Remember the story, a month ago, about the Yadkin riverkeeper challenging Alcoa's title to the riverbed under its Yadkin dams? The issue is still as murky as river water after a hard rain.
The backdrop to this story, of course, is the years-long battle over control of the Yadkin. Riverkeeper Dean Naujoks is among those convinced that Alcoa doesn't deserve a renewal of its federal hydro license after closing the Stanly County smelting plant its dams once powered.
Last month, Naujoks said research by Duke University law students had turned up no evidence the aluminum company actually owns the riverbed. He petitioned the N.C. Department of Administration, which manages state property, to declare that the state owns it.
Alcoa responded that it has all the legal rights it needs to operate its four Yadkin dams, which have been in place for nearly a century.
This week, Administration Secretary Moses Carey Jr. offered four pages of reasons why his department will have no part in the dispute. Naujoks' request, he said, didn't fit the legal conditions under which the department could make such a ruling. The riverkeeper, Carey added, has no legal standing as a "person aggrieved" to make such a request.
Further, Carey wrote, researching the question could require "an extensive title search, potentially going back to colonial times, at taxpayer expense." State rules also allow the secretary to refuse involvement in matters in litigation, as Alcoa is in state administrative court.
Naujoks called Carey's letter a "disappointingly bureaucratic response."
"If Alcoa has a deed, they should produce it," he said. "If they have it , and the deed is valid, we will drop the issue. If they don't produce a deed, we will pursue other legal remedies."
3 comments:
God Bless the Riverkeeper! The riverbed is a natural resource. How can a corporation say it owns it?
...The same way you might say you own the lot your house is built on, providing you can produce a title of course.
Alcoa has at least an entire room full of deeds, if not a building.

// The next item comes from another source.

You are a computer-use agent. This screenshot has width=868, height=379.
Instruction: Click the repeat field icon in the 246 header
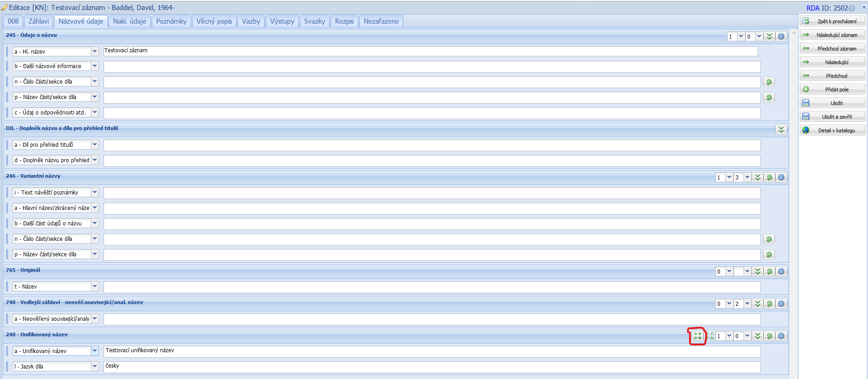[x=769, y=178]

It would be on the cumbersome side for them to "produce" them.
There is one thing the Yadkin Riverkeeper might look up on his own. His challenge specifically involved some deeds from the State of NC to W. Smithdeal to Powell Evans to Yadkin River Power Company. In 1909 there was a US Supreme Court ruling on Yadkin River Power Co. v. the Whitney Co. In part, the court found that those exact same deeds, owned by the Yadkin River Power Co., were "junior" to deeds owned by the Whitney Co., who owned the bed of the Yadkin River. In time, Alcoa bought the Whitney Company holdings. The court also found that the river at that location was not a navigable stream, and that the waters of the Yadkin River, at that location, "furnish and compose a natural water power."
The Yadkin Riverkeeper should quit going off half-cocked. This was decided over a hundred years ago. I call that "old news."